We found the type IV Hypothalamic Hamartoma during his MRI when he was around 9 months old. What we were seeing was indeed seizure activity; they were gelastic and dacrystic seizures. We immediately started researching and found Hope for HH, which helped tremendously with surgeon and hospital recommendations and reading other families stories that I felt I could relate to. I spoke with Maggie from Barrow and sent her over his MRI images/medical records pretty quickly so Dr. Bristol and the team could review them and form a surgical plan. We fought with our insurance company for what seemed like forever to get approval to go to Phoenix Childrens. We finally won the battle and off we went for Gavin’s huge and scary surgery at a young 10 months of age.
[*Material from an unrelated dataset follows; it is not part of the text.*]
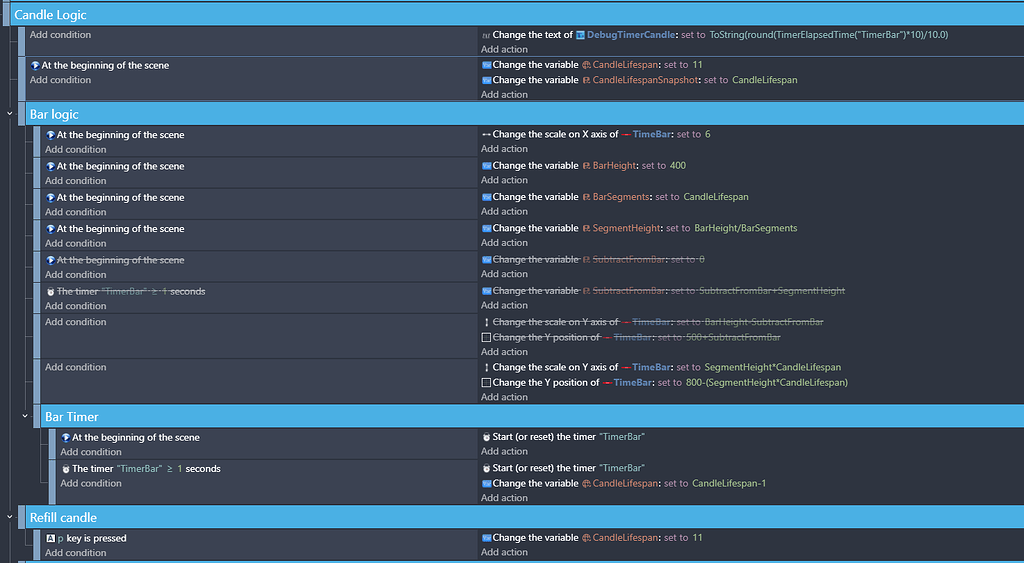
Task: Collapse the Bar logic group
Action: point(10,114)
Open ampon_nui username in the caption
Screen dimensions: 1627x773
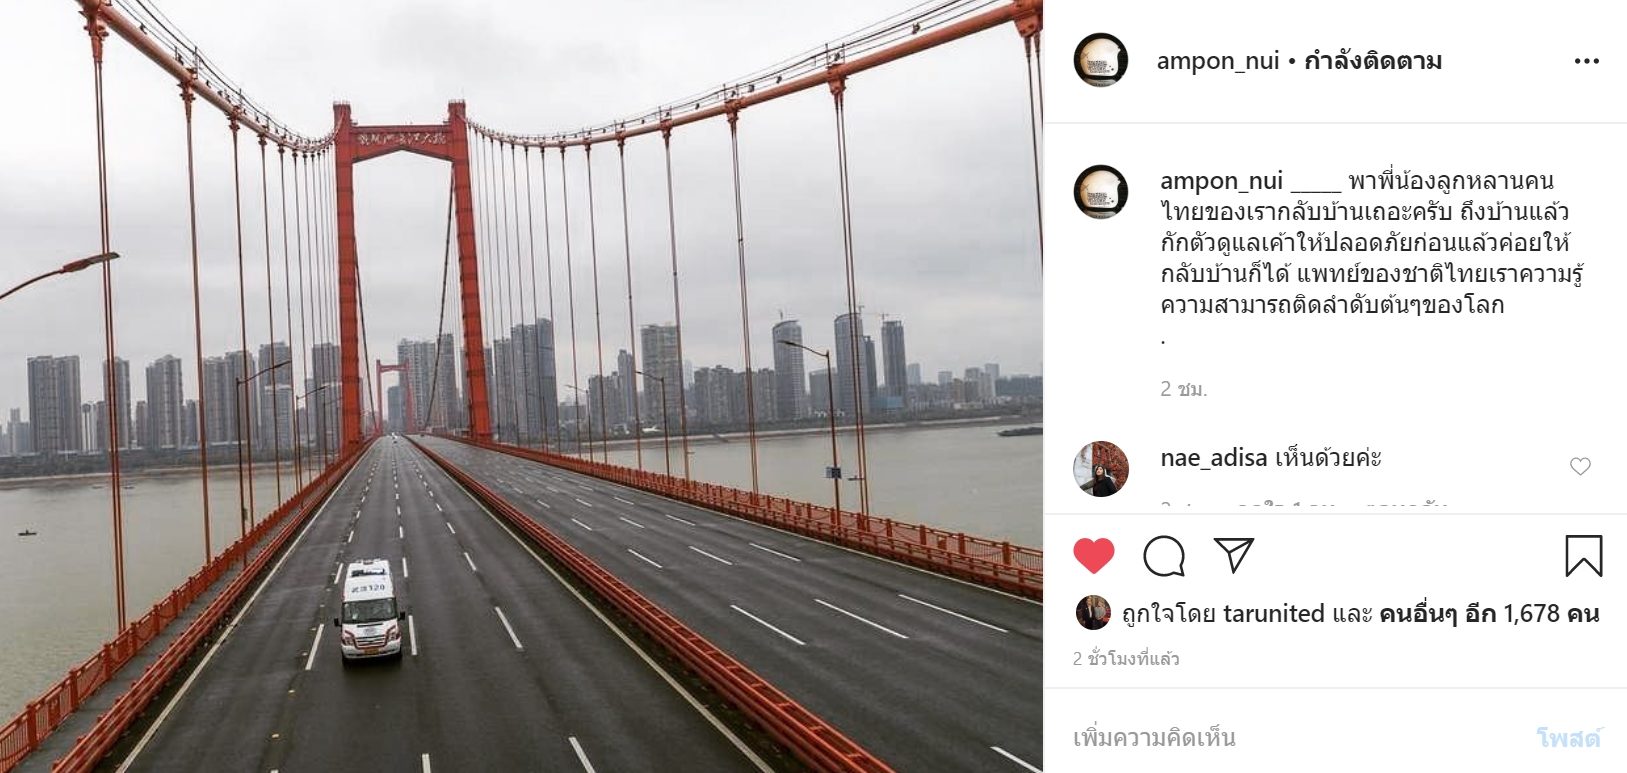(x=1221, y=181)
Gavin had the pterional orbitozygomatic craniotomy. It lasted all day and Dr. Bristol thought she achieved a full disconnection during surgery. Unfortunately his seizures returned about 4 days after surgery. Dr. Bristol noticed on the post surgical MRI that the HH didn’t appear to be fully disconnected, and that was the probable cause of the seizures returning. We were in the hospital for one month, due to permanent Diabetes Insipidus. He also acquired adrenal insufficiency after the surgery. He has been on oral medications for both ever since.
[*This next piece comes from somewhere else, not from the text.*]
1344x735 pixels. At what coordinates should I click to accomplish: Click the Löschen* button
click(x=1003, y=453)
We sent our records to Dr. Curry at Texas Children’s Hospital for consideration of possible laser ablation of the remaining HH. We took the first trip there to meet with Dr. Curry and for the extensive testing/planning needed. One month later, Gavin had his second operation done there in February of 2017 and has been seizure free ever since! Dr. Curry ablated at least 90-95% of the tumor, but there is still up to 10% remaining. We return next month to TCH for post op testing to see how everything looks. Gavin has progressed in speech, occupational and physical therapy since surgery. He is still not walking at 17 months, but we know in God’s time he will. We have kept a very close eye on his growth hormone and thyroid since the first surgery, as they could have very well been affected as well. He is scheduled for growth hormone stimulation testing in June.
We are aware that the seizures could return at any time, so we are honestly just living one day at a time. I knew our sweet boy would be special, I just didn’t realize how very special. He is truly so loved and an inspiration to so many, and obviously such a fighter!